─── Provided information

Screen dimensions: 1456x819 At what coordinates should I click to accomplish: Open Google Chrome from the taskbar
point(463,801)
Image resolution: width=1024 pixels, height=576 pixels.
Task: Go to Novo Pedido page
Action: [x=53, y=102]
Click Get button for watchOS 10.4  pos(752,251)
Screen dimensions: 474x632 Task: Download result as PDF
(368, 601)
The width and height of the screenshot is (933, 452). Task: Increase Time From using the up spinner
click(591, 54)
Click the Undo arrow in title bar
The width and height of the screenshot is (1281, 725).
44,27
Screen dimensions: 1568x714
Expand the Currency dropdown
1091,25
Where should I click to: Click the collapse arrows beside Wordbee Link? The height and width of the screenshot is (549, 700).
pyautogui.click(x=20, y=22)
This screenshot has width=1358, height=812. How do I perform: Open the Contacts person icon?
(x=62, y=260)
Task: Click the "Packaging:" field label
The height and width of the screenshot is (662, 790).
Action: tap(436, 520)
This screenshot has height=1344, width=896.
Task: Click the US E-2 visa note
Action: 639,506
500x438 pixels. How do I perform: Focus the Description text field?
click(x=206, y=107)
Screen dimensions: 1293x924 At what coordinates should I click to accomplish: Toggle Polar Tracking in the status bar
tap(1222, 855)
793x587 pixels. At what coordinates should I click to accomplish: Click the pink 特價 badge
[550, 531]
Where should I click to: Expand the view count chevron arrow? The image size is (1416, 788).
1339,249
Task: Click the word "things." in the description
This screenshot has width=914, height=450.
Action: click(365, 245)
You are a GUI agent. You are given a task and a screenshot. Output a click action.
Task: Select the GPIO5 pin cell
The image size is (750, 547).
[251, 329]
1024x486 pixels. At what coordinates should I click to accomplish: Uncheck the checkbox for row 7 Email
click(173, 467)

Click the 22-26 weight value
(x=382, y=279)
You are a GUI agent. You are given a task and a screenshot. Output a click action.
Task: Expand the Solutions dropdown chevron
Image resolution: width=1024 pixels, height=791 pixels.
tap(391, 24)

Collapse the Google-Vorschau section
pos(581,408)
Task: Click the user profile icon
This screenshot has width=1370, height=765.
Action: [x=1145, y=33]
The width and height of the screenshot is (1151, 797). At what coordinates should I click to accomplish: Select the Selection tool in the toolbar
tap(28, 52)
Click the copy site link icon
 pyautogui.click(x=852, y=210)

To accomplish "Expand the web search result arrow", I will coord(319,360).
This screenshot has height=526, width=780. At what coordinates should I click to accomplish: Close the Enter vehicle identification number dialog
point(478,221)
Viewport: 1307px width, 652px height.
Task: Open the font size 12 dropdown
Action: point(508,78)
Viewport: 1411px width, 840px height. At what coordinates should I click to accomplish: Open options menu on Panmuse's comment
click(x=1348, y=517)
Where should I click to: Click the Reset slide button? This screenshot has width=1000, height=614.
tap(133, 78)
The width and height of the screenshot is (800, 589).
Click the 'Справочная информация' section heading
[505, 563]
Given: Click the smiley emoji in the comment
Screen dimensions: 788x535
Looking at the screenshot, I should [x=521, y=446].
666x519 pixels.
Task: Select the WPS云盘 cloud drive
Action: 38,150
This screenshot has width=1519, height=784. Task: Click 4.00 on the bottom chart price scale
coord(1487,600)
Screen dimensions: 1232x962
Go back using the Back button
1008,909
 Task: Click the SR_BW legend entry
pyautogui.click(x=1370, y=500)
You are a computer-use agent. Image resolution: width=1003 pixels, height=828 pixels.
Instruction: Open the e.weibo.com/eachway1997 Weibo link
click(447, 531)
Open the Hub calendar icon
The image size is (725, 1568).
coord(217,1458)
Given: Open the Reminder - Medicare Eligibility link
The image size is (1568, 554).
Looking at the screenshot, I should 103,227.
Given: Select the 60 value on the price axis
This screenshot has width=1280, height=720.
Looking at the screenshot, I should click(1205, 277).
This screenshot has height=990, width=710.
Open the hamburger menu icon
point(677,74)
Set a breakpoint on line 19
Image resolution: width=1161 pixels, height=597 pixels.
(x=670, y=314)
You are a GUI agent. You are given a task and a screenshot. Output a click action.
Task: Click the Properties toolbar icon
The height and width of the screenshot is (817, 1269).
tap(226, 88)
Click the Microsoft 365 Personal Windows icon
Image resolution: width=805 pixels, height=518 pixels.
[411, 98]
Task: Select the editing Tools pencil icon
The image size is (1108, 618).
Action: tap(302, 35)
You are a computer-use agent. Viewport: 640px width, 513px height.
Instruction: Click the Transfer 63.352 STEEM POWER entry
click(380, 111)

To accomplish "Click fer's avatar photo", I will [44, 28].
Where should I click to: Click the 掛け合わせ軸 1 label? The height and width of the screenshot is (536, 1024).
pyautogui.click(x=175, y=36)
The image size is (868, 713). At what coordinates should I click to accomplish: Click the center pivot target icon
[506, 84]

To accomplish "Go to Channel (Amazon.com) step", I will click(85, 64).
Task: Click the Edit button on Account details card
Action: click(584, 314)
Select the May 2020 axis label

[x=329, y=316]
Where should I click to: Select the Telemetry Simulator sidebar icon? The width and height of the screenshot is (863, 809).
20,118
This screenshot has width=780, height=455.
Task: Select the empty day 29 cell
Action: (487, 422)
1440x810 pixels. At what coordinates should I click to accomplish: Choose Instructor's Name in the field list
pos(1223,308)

──────

» Exercise requirements
Each entry above is to be transcribed without alteration.

» Written solution
Screen dimensions: 1456x819 At what coordinates should I click to accomplish: Open Google Chrome from the taskbar
point(463,801)
Image resolution: width=1024 pixels, height=576 pixels.
Task: Go to Novo Pedido page
Action: [x=53, y=102]
Click Get button for watchOS 10.4  pos(752,251)
Screen dimensions: 474x632 Task: Download result as PDF
(368, 601)
The width and height of the screenshot is (933, 452). Task: Increase Time From using the up spinner
click(591, 54)
Click the Undo arrow in title bar
The width and height of the screenshot is (1281, 725).
44,27
Screen dimensions: 1568x714
Expand the Currency dropdown
1091,25
Where should I click to: Click the collapse arrows beside Wordbee Link? The height and width of the screenshot is (549, 700).
pyautogui.click(x=20, y=22)
This screenshot has width=1358, height=812. How do I perform: Open the Contacts person icon?
(x=62, y=260)
Task: Click the "Packaging:" field label
The height and width of the screenshot is (662, 790).
Action: tap(436, 520)
This screenshot has height=1344, width=896.
Task: Click the US E-2 visa note
Action: 639,506
500x438 pixels. How do I perform: Focus the Description text field?
click(x=206, y=107)
Screen dimensions: 1293x924 At what coordinates should I click to accomplish: Toggle Polar Tracking in the status bar
tap(1222, 855)
793x587 pixels. At what coordinates should I click to accomplish: Click the pink 特價 badge
[550, 531]
Where should I click to: Expand the view count chevron arrow? The image size is (1416, 788).
1339,249
Task: Click the word "things." in the description
This screenshot has width=914, height=450.
Action: click(365, 245)
You are a GUI agent. You are given a task and a screenshot. Output a click action.
Task: Select the GPIO5 pin cell
The image size is (750, 547).
[251, 329]
1024x486 pixels. At what coordinates should I click to accomplish: Uncheck the checkbox for row 7 Email
click(173, 467)

Click the 22-26 weight value
(x=382, y=279)
You are a GUI agent. You are given a task and a screenshot. Output a click action.
Task: Expand the Solutions dropdown chevron
Image resolution: width=1024 pixels, height=791 pixels.
tap(391, 24)

Collapse the Google-Vorschau section
pos(581,408)
Task: Click the user profile icon
This screenshot has width=1370, height=765.
Action: [x=1145, y=33]
The width and height of the screenshot is (1151, 797). At what coordinates should I click to accomplish: Select the Selection tool in the toolbar
tap(28, 52)
Click the copy site link icon
 pyautogui.click(x=852, y=210)

To accomplish "Expand the web search result arrow", I will coord(319,360).
This screenshot has height=526, width=780. At what coordinates should I click to accomplish: Close the Enter vehicle identification number dialog
point(478,221)
Viewport: 1307px width, 652px height.
Task: Open the font size 12 dropdown
Action: point(508,78)
Viewport: 1411px width, 840px height. At what coordinates should I click to accomplish: Open options menu on Panmuse's comment
click(x=1348, y=517)
Where should I click to: Click the Reset slide button? This screenshot has width=1000, height=614.
tap(133, 78)
The width and height of the screenshot is (800, 589).
Click the 'Справочная информация' section heading
[505, 563]
Given: Click the smiley emoji in the comment
Screen dimensions: 788x535
Looking at the screenshot, I should [x=521, y=446].
666x519 pixels.
Task: Select the WPS云盘 cloud drive
Action: 38,150
This screenshot has width=1519, height=784. Task: Click 4.00 on the bottom chart price scale
coord(1487,600)
Screen dimensions: 1232x962
Go back using the Back button
1008,909
 Task: Click the SR_BW legend entry
pyautogui.click(x=1370, y=500)
You are a computer-use agent. Image resolution: width=1003 pixels, height=828 pixels.
Instruction: Open the e.weibo.com/eachway1997 Weibo link
click(447, 531)
Open the Hub calendar icon
The image size is (725, 1568).
coord(217,1458)
Given: Open the Reminder - Medicare Eligibility link
The image size is (1568, 554).
Looking at the screenshot, I should 103,227.
Given: Select the 60 value on the price axis
This screenshot has width=1280, height=720.
Looking at the screenshot, I should click(1205, 277).
This screenshot has height=990, width=710.
Open the hamburger menu icon
point(677,74)
Set a breakpoint on line 19
Image resolution: width=1161 pixels, height=597 pixels.
(x=670, y=314)
You are a GUI agent. You are given a task and a screenshot. Output a click action.
Task: Click the Properties toolbar icon
The height and width of the screenshot is (817, 1269).
tap(226, 88)
Click the Microsoft 365 Personal Windows icon
Image resolution: width=805 pixels, height=518 pixels.
[411, 98]
Task: Select the editing Tools pencil icon
The image size is (1108, 618).
Action: tap(302, 35)
You are a computer-use agent. Viewport: 640px width, 513px height.
Instruction: Click the Transfer 63.352 STEEM POWER entry
click(380, 111)

To accomplish "Click fer's avatar photo", I will [44, 28].
Where should I click to: Click the 掛け合わせ軸 1 label? The height and width of the screenshot is (536, 1024).
pyautogui.click(x=175, y=36)
The image size is (868, 713). At what coordinates should I click to accomplish: Click the center pivot target icon
[506, 84]

To accomplish "Go to Channel (Amazon.com) step", I will click(85, 64).
Task: Click the Edit button on Account details card
Action: click(584, 314)
Select the May 2020 axis label

[x=329, y=316]
Where should I click to: Select the Telemetry Simulator sidebar icon? The width and height of the screenshot is (863, 809).
20,118
This screenshot has width=780, height=455.
Task: Select the empty day 29 cell
Action: (487, 422)
1440x810 pixels. At what coordinates should I click to accomplish: Choose Instructor's Name in the field list
pos(1223,308)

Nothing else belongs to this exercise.